A proposito: ma la madre del ragazzo, dov’è? Quella di Timi vuole essere per caso una paternità celibe ottenuta per traslata e invertita partenogenesi? Ma per i toni, i modi, il linguaggio, le dinamiche e le logiche da voi proposte – e per la scelta dell’attore che fa la parte del figlio quattordicenne, evidentemente scelto anche per la sua bellezza squisitamente femminina – non sarebbe stato più  verosimile rompere i residui indugi e mettere apertamente in campo un rapporto padre-figlio di una appassionata ed esplicita valenza incestuosa?

Ma con che fili intesse la sua stoffa il vostro film: con quelli della tragedia primordiale e barbarica, o con quelli della denuncia sociale e politica,  o piuttosto con quelli di una valenza squisitamente psicoanalitica – o è invece incongruo e velleitario miscuglio di diversi e opposti grumi tenuti volonterosamente in piedi dal mestiere di autori e attori? Ma questo non rende il film ancora più discutibile e tremendo, come potrebbe esserlo un corpo vigoroso che,  ispirato al Guernica di Picasso,  tiene un piede al posto della bocca e la testa in quello del culo?

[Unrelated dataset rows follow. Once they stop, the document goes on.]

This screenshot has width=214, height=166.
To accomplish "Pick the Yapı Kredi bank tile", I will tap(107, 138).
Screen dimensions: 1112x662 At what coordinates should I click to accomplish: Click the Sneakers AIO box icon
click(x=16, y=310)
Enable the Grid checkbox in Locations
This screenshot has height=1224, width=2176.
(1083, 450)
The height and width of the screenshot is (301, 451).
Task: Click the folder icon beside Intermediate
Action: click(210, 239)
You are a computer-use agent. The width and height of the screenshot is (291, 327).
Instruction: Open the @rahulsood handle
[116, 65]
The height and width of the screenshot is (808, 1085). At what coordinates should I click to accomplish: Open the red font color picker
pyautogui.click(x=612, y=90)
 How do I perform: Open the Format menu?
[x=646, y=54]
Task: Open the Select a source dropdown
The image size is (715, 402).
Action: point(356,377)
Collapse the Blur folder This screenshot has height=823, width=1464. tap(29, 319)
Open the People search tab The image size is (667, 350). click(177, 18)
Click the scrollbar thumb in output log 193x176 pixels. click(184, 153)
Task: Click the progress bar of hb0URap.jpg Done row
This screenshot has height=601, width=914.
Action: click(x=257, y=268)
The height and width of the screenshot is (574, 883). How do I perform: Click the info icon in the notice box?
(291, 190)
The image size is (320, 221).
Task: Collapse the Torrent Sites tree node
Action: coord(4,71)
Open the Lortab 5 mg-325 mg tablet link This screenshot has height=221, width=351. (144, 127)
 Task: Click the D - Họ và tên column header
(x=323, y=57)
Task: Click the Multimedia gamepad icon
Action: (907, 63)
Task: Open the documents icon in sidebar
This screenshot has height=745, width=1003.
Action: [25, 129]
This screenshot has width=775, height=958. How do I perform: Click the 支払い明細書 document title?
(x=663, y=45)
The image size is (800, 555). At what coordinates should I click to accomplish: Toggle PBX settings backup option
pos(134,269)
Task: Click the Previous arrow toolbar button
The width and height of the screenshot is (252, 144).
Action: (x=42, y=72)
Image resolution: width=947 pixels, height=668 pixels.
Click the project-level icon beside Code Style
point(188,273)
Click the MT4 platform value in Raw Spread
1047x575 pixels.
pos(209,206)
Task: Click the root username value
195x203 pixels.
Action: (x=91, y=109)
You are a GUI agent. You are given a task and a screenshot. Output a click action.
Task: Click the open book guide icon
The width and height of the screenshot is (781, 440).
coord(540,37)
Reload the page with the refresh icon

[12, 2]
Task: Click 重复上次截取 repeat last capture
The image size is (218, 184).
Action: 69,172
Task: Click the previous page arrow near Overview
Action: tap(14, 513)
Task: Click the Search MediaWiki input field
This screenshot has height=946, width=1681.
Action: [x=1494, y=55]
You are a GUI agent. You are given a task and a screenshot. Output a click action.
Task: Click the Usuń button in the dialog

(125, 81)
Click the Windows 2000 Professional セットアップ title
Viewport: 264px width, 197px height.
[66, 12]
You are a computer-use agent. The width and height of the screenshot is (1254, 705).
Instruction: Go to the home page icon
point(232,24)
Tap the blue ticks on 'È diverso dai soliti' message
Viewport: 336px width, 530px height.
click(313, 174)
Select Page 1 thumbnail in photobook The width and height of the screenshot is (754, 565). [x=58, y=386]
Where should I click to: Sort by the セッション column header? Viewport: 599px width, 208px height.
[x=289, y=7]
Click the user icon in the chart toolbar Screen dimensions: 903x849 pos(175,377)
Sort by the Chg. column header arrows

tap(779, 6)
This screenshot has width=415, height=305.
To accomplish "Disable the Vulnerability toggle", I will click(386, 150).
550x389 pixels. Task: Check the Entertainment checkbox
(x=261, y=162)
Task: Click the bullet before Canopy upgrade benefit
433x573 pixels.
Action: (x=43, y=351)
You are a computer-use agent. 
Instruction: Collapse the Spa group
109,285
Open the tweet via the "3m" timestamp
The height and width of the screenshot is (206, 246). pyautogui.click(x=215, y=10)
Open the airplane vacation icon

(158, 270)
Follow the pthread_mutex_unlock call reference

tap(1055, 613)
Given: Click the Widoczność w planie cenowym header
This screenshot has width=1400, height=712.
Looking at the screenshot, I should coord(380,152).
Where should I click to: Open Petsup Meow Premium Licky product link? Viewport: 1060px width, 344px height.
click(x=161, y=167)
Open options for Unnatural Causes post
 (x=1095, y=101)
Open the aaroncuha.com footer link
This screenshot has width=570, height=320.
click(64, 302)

Ma gli autori del mostruoso  ibrido  da che parte stanno: sono dentro o fuori della mischia, e verso dove ci vogliono spingere? Agiscono forse come manina esperta nel grattare allo spettatore i nascosti pruriti? Dovremmo simpatizzare e commuoverci per le gesta di eroi simili o, disgustati delle loro gesta, complimentarci della bravura di attori capaci di affrontare coraggiosamente ruoli così infami? 

Salvatores è il regista di tanti buoni film – da Mediterraneo a Nirvana, da Quo vadis, baby a Io non ho paura. Quelle erano storie raccontate con un rigore cinematograficamente catartico. Là i ragazzini, in un mondo di padri deragliati,  almeno solidarizzavano tra di loro.  Qui si chiede empatia e identificazione con un padre che digrigna i denti e rotea come un Attila minaccioso gli occhi, e si diverte come un matto, insieme al figlio dagli occhi cerulei, “frocio-ma-duro”,  a spaventare l’amico  menomato  sparandogli con il revolver tra i piedi…

Dopo la visione di Come Dio comanda  rimane in testa una riflessione amara:  e cioè che nelle scelte di sceneggiatura e regia abbiano prevalso ragioni di mera natura commerciale. Nel film di Salvatores si sente lontano un miglio puzzo del  pulp di Tarantino e del Gomorra di Garrone:   ma senza il necessario rigore, senza la convinzione e la passione, ne è uscito fuori un orrendo, sanguinolento polpettone.

Che la società italiana oggi faccia per molti aspetti schifo, non è scoperta originale. Che autori una volta coraggiosi e bravi ne facciano abuso pigiando sul tasto della resa platealmente commerciale, questo fa incazzare. Si direbbe che qui a Salvatores non interessa né la Storia (quale il senso della condizione umana), né una storia (voglio raccontarvi qualcosa che rendo  interessante per il mio come e perché). Qui ad Ammanniti/Salvatores interessa la storiaccia (come ti organizzo al meglio ingredienti trucidi in modo da ricavarne il massimo risultato per il talento degli attori, soddisfare le attese voyeristiche e  morbose degli spettatori, portare lauti incassi ai produttori). Salvatores non è qui regista che dice la sua su un mondo cattivo attraverso l’arte del buon cinema,  è un mestierante  attento alle tendenze di  mercato e al business. 

Ma  il dolore, la malvagità e l’infelicità possono mai giustificare la loro esistenza in quanto capaci di fornire a uno scrittore e a un regista pretesto per i loro narcisistici e furbeschi esercizi di stile?  Il male del mondo può servire da sgabello su cui issarsi per lucrare e pavoneggiarsi?  Dopo avere visto Come Dio comanda, si direbbe proprio di sì.